Count every line in the data below where "screenshot" occurs, then state that number and nothing more.

▶ **THE DATA**:
----

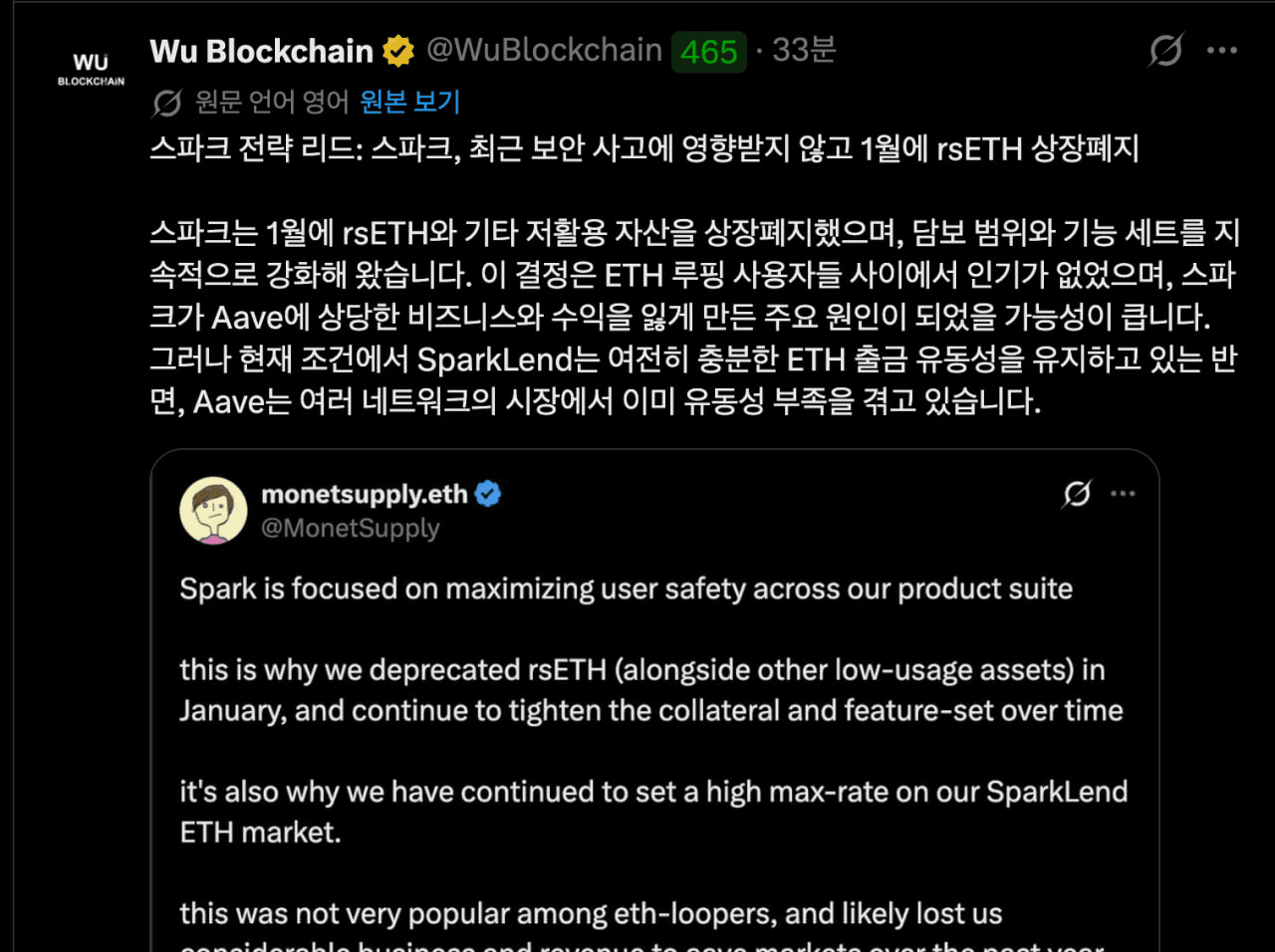Screen dimensions: 1275x952
Task: Click the translation icon beside 원문 언어 영어
Action: click(167, 102)
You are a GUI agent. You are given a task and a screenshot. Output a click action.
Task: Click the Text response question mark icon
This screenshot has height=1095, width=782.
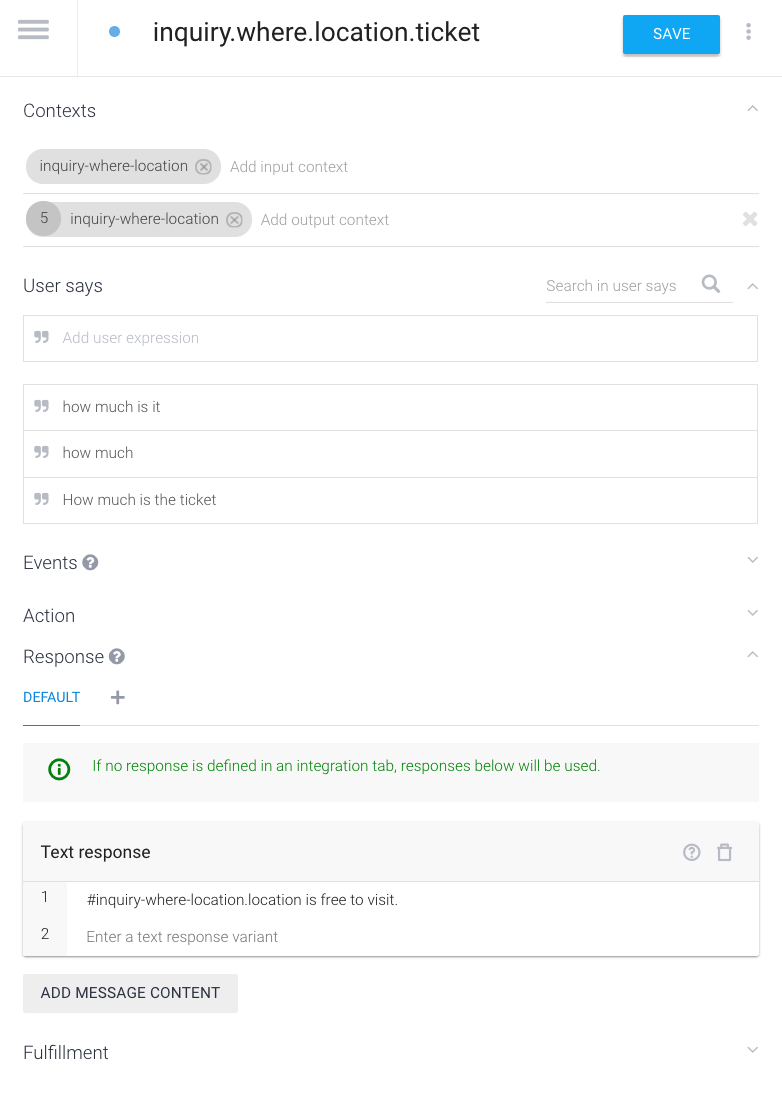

----

▶ **TASK ANSWER**: 2